Lately, I get angry.
I think in my head how much I hate this or that.
Or... more often, how much I hate a person for this or that.
It is so unhealthy, I know - but fuck, people are mental!
Recent Pet Peeves (and I am taking a huge risk as people may read this and go "oh shit that is me" but I will be as vague as I can)
-not following through with promises
-making false promises
-being passive aggressive
ok so I was REALLY vague.... but grrr... i hate people!
A girl I know will totally hate on people, make fun of them for doing stuff then turn around and do the same thing.
This same girl is clingy and then a total bitch when she finds a new person to cling to (usually one of my friends) FURTHERMORE she has to brag and lie and one-up and it makes me wanna shout in her face and call her out on her stupidity but I can't because that would just cause drama and we have far too many mutual friends.

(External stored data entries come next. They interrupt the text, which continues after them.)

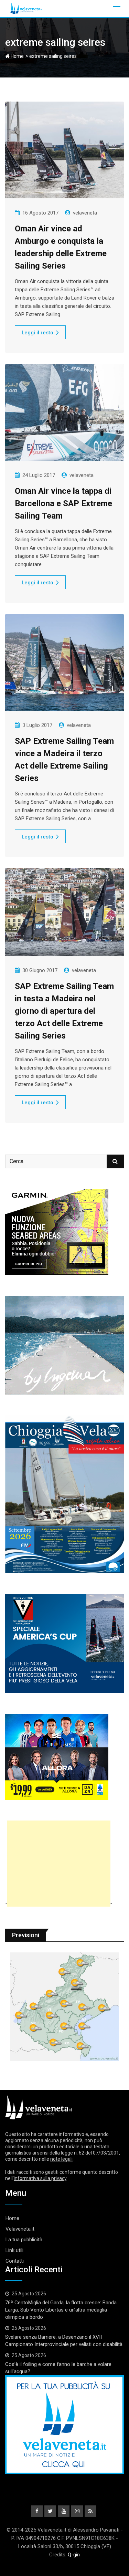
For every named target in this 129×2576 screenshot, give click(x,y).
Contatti (15, 2261)
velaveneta (85, 213)
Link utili (14, 2250)
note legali (61, 2159)
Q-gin (74, 2555)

A person who I totally trust and who promised to never do something I hate recently did that thing. They don't know I know and I shouldn't know but I found out and it is pissing me off. I want to confront said person but I know they will either get mad I found out and back pedal to justify it, or write it off as no big deal and say I am blowing it out of proportion
A person I know, not really a friend, who is so self-absorbed and delusional about life, this person is a pathological liar and they don't even SEE their own lies, even when caught in lies this person tries to weave out and act like they never said original lie. This person is also a one-upper, bragger, but so obnoxious literally no one can stand to be near them.... yet for some reason I do and then constantly get let down and/or irritated and angry
A guy I work for seasonally thinks I am his personal assistant. He will call me 24/7 and expect a prompt answer or reply. If I don't call him back before he calls a 2nd time (2 seconds later or 2 hours later you never know with him) He will leave his stupid fucking message about being disappointed and how I should be more active for the money he pays me and how will the business grow if I can't even answer my phone - really? go fuck yourself!

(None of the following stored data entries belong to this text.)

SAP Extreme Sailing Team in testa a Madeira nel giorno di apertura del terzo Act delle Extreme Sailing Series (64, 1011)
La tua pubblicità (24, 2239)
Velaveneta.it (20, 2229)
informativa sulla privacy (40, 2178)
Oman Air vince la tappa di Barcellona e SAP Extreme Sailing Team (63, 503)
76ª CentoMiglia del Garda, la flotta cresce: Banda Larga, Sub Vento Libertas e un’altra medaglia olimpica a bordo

Outside there is some drunk girl singing - - - I want to go to sleep but he is fucking singing - i want to throw rocks out my window at her but I have no rocks inside and I am out of eggs, plus if I miss it will make a mess.... grrrrrr
SO - - - - What is up?
Is it me?
Am I the one with anger issues? Do I need to re-eval and develop coping mechanisms for my anger?
or is it that the world is fucking irritating and I just have the worst luck of being surrounded by morons?